I haven't ever heard "previous base in Sydney was too far from the area of interest in SE Asia". More likely Sydney Harbour was getting too congested with civilian ship and ferry traffic and also the RAN wanted a better balance of ships/subs between Fleet Bases West and East.

Submarines:

- usually have there major bases next to large cities for manpower and other support services, and

- are usually based far from potential threats if possible. Hence in WWII US and UK submarines were based at Fremantle (near Perth) and at Brisbane - both ports being far from threatening Japanese airpower.

See https://en.wikipedia.org/wiki/Royal_Australian_Navy_Submarine_Service#1914_to_1945 :

"The Australian ports of Fremantle and Brisbane were important bases for Allied submarines during World War II. A total of 122 United States Navy, 31 Royal Navy, and 11 Royal Netherlands Navy submarines conducted patrols from Australian bases between 1942 and 1945. Fremantle was the second largest Allied submarine base in the Pacific Theatre after Pearl Harbor, Hawaii.[10]"

Regards

Pete

Peter Coates said...

Hi Josh and Ztev

On the lack of admitted Australian submarine surveillance of that Russian flotilla in 2014.

I said in 2014 http://www.onlineopinion.com.au/view.asp?article=16875 "a US nuclear propelled attack submarine of the Los Angeles or Virginia class may have shadowed the Russian force from its surface fleet base at Vladivostok (see map) then southwards to Australia." and I still think US SSN surveillance was likely.
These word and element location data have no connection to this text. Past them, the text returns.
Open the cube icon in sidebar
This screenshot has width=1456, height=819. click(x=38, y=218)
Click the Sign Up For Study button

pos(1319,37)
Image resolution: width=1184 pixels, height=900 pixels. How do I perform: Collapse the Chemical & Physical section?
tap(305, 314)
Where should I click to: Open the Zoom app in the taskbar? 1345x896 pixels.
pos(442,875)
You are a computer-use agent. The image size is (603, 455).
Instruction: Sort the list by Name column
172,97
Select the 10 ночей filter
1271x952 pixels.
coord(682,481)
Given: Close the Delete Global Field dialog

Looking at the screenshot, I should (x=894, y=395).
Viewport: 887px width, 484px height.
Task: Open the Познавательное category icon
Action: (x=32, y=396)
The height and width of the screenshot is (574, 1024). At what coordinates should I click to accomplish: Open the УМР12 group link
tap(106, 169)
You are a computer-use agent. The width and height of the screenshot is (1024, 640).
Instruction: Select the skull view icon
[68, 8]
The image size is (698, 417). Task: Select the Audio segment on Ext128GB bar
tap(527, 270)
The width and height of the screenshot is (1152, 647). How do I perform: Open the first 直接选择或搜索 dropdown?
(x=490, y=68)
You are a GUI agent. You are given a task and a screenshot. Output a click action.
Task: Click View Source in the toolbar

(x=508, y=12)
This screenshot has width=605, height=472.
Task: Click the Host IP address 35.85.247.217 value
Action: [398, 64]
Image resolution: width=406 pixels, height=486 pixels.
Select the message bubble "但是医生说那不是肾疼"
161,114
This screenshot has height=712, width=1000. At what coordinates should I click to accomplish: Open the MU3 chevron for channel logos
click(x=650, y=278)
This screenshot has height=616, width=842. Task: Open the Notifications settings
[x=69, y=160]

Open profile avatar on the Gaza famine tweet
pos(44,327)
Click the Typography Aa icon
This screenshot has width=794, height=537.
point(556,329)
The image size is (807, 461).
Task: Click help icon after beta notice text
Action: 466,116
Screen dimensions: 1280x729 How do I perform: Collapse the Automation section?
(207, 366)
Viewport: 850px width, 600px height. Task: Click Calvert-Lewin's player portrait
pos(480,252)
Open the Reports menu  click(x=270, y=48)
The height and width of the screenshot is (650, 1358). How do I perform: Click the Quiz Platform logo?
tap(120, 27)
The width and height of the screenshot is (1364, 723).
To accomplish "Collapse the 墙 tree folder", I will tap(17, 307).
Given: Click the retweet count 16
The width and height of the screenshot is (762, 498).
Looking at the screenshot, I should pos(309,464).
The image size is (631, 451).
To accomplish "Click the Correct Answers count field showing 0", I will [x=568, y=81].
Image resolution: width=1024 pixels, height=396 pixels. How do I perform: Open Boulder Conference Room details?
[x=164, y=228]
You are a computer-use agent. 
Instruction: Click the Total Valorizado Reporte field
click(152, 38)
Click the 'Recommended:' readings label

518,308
Also the Russian flotilla may have been protected by a Russian Akula SSN - a "regionally superior" submarine that Australian SSKs (Collins or Shortfin) couldn't - won't be able to handle in blue-water scenerios.

Yes Australia will need to buy SSNs sooner or later. Advantage of buying the Naval Group (was DCNS) Shortfin first is that Naval Group will appreciate the $Billions Australia has already sunk into the Shortfin.

Also the (non-proliferation champion) US has not been convincing in its readiness to supply its world superior SSN technology to other countries (other than the UK RN). Meanwhile any UK readiness is constrained by US restrictions on re-export of much US technology that is in UK SSNs and SSBNs (including the reactors).

Regards

Pete

Anonymous said...

Hi Pete

Once US ambassador admitted export of Virginia subs to Australia, but, now situation has changed. Last year, secret imformation on CEP had consecutively leaked at real time.The Federal Police had started investigation on the leakage more than years ago, but, any result is yet reported. This proves that the information security system collapse and that Turnbull Administration has no will nor ability to establish and maintain the information security system.

Discussion on nuclear submarine by many Australian journals except Submarine Matters lack view point of information security which is prerequisite of export of Virginia subs.